Choose your networking equipment with RIPE-554

In case the industry press hasn’t told you yet, tomorrow is the World IPv6 Launch day. While the obstinate naysayers will still claim IPv6 doesn’t matter (but then there are people believing in flat Earth being ~6000 years old and riding on a stack of turtles), the rest of us should be prepared to enable IPv6 when needed … and it all starts with the networking equipment that supports IPv6 and has IPv6 performance that has at least the same order of magnitude as the IPv4 performance.

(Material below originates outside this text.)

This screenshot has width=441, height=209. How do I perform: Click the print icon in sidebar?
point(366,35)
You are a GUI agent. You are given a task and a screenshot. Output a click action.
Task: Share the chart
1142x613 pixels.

It’s impossible to keep current with all the IPv6-related RFCs and other requirements, and requesting “equipment that supports IPv6” will enable everyone to pull wool over your eyes (including the vendors that claim to have IPv6-ready equipment). Fortunately, Jan Žorž, one of the great IPv6 evangelists started a “let’s make an official list of requirements” process a few years ago, which resulted in RIPE-501 published in November 2010.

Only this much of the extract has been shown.